A division bench of the court has ordered the government to deposit with it the Rs.12,500 it had received from the sale of the plot in south Delhi’s Bhogal neighbourhood, along with interest, before it decides how to move ahead in the case.
Khan’s case exemplifies how the trauma of partition – when many families migrated to Pakistan, resulting in their land and other property being treated as evacuee property – continues to haunt many in India even today.
The irony in Khan’s case was that his father Chand Khan never migrated, and was alive and working in the capital even after partition in 1947. The latter even approached the authorities for restoration of the property but failed to get it back.
It was in 1965, after the plot had been sold by the government, that Qayyum Khan decided to go to court.
The bench comprising Chief Justice Ajit Prakash Shah and Justice S. Muralidhar last week noted that 60-year-old Khan has fighting the case for 43 years and that the government had been repeatedly appealing against every court decision instead of trying to ease his misery.
The court has also appointed a counsel for Khan, keeping in view his pecuniary condition.
“The money is meagre, but I hope justice will finally prevail,” the frail Khan, who performs odd jobs at the court, told IANS.
Khan’s travails began in 1965, when the 422 sq. yard plot number 591 in Bhogal was sold by the government’s Rehabilitation Department after being classified as evacuee property – meaning that its owner had either migrated to Pakistan after partition or could not be traced.
The land originally belonged to Khan’s uncle and then to his father and he claimed it as the surviving legal heir.
In fact, Khan’s father also owned plot numbers 593 and 594 in the same area but he has not filed any claims for them as he does not have the necessary papers.

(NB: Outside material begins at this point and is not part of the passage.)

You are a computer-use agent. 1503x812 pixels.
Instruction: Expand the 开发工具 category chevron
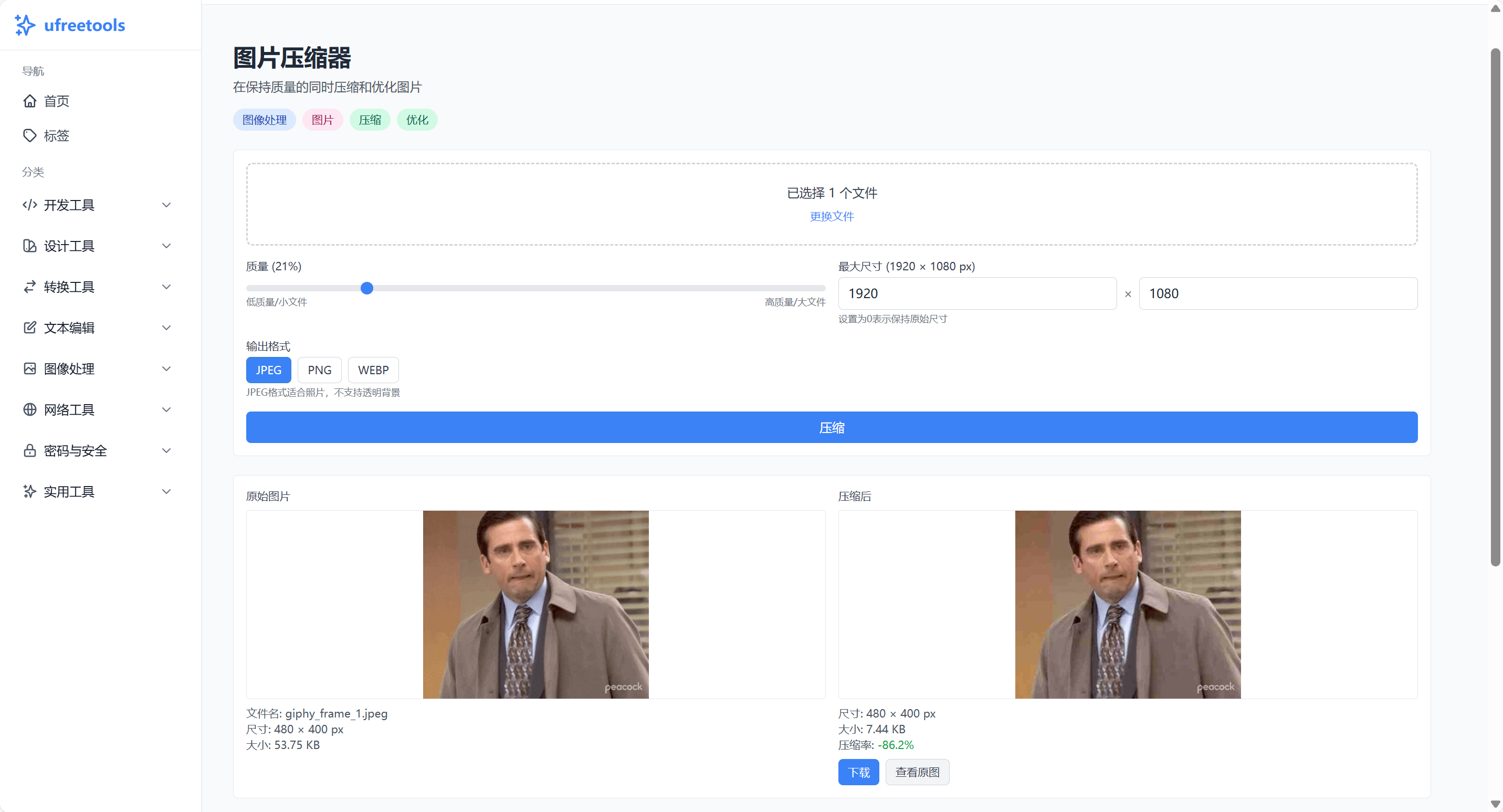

Court records show that Khan’s father Chand Khan had only left the area at the time of partition, apparently fearing for his life. But he did not go to Pakistan.
After the Administration of Evacuee Property Act came into force in 1950, all such vacant land was progressively taken over by the government and subsequently sold via auctions.
And that was how the Khan family’s travails began and continue to this day.